There is no head-to-head trial comparing ustekinumab and vedolizumab in patients with Crohn’s disease (CD) refractory to anti-tumour necrosis factor (anti-TNF).

Aim

To compare the effectiveness and safety of ustekinumab and vedolizumab in patients with CD refractory to anti-TNF in a multicentre retrospective observational cohort.

Methods

All consecutive patients with CD refractory or intolerant to anti-TNF who initiated either vedolizumab or ustekinumab were included between May 2014 and August 2018. Clinical remission, steroid-free clinical remission (SFCR) and treatment persistence were assessed at week 48 with intention-to-treat analysis and propensity scores weighted comparison.

Results

A total of 239 patients were included, 107 received ustekinumab and 132 received vedolizumab. At week 48, ustekinumab was associated with a higher clinical remission rate (54.4% vs 38.3%; odds ratios, OR = 1.92, 95% CI [1.09-3.39]) and treatment persistence (71.5% vs 49.7%; OR = 2.54, 95% CI [1.40-4.62]) than vedolizumab. The rate of SFCR did not differ significantly between ustekinumab and vedolizumab (44.7% vs 34.0%; OR = 1.57, 95% CI [0.88-2.79]).
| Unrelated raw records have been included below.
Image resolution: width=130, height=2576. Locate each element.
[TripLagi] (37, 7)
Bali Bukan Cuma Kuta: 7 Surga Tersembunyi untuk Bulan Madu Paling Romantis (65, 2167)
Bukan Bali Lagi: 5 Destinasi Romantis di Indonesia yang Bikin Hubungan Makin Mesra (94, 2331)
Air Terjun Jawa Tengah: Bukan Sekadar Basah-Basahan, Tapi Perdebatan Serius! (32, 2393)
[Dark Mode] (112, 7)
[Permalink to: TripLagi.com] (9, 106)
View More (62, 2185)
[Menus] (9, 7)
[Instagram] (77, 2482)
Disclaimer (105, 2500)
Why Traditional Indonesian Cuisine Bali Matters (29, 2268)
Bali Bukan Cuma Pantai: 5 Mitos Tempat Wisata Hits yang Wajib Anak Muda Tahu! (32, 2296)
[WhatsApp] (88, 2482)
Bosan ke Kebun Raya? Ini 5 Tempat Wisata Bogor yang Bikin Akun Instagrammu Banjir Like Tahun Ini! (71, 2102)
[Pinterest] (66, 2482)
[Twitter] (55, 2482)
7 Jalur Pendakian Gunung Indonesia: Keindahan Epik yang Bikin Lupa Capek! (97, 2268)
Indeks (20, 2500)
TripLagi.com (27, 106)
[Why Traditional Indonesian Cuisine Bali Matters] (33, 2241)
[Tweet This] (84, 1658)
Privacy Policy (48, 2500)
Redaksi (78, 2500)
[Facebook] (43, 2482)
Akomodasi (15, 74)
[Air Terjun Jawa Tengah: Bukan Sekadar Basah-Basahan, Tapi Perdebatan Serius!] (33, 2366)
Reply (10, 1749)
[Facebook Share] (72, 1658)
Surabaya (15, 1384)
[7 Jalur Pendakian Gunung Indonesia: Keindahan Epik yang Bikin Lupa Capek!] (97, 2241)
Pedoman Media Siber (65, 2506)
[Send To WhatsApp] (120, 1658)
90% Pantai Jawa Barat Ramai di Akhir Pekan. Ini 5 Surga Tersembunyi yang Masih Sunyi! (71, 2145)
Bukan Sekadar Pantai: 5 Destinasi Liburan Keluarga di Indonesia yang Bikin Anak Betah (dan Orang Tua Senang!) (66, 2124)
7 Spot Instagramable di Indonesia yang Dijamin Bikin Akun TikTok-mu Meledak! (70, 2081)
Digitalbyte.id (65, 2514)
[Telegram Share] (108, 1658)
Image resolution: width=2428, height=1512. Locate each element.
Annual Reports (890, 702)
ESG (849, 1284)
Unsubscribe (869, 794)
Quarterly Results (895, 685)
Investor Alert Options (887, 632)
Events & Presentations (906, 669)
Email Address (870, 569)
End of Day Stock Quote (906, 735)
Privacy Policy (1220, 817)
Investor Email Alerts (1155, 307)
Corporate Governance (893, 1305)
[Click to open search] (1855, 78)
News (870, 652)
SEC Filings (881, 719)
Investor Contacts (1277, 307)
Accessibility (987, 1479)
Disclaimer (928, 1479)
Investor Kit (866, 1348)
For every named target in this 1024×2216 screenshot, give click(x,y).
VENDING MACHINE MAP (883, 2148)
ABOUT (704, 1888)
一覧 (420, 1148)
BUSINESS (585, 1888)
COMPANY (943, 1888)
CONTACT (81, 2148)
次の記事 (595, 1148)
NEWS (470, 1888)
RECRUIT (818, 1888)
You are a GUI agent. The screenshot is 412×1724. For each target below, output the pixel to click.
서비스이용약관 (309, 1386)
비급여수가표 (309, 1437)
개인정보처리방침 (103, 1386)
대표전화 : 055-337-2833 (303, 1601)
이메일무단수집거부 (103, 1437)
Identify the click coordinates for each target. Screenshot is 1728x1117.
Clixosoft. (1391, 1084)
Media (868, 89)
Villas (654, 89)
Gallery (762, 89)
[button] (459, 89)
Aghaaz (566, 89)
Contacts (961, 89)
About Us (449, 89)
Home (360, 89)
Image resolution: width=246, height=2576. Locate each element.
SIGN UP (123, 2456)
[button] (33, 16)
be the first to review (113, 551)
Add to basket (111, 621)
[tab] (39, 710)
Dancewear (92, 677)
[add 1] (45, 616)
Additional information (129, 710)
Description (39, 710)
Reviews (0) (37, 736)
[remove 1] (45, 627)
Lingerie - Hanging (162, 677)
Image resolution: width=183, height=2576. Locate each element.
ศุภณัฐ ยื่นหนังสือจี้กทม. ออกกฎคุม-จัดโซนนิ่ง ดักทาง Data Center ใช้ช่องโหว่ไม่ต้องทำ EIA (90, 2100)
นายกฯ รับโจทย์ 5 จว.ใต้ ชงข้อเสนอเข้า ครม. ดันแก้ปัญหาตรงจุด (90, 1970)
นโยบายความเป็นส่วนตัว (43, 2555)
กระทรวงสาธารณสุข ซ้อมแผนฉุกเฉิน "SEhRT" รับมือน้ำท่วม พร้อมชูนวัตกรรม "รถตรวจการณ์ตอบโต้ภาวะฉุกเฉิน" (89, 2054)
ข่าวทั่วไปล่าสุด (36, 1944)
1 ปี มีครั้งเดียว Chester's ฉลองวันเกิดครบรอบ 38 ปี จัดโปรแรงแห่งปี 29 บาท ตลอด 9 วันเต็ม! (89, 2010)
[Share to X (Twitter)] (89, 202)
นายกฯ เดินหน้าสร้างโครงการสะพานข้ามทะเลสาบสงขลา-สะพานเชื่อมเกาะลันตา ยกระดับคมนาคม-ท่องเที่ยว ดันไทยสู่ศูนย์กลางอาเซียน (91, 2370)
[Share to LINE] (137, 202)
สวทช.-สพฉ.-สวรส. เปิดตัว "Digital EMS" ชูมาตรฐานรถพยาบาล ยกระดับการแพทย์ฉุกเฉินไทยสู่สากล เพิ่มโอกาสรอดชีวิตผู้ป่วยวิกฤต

Subgroup analyses showed that ustekinumab was associated with a higher clinical remission rates at week 48 in patients with ileal location (OR = 3.49, 95% CI [1.33-9.17) and penetrating behaviour (OR = 6.58, 95% CI [1.91-22.68]). Regardless of the treatment group, combination therapy at initiation was associated with a higher clinical remission rate at week 48 (OR = 1.93, 95% CI [1.09-3.43]).

Conclusion

This study suggests that ustekinumab is associated with a higher rate of clinical remission and treatment persistence than vedolizumab after 48 weeks of follow-up, in patients with CD refractory or intolerant to anti-TNF. The rate of SFCR was not significantly different.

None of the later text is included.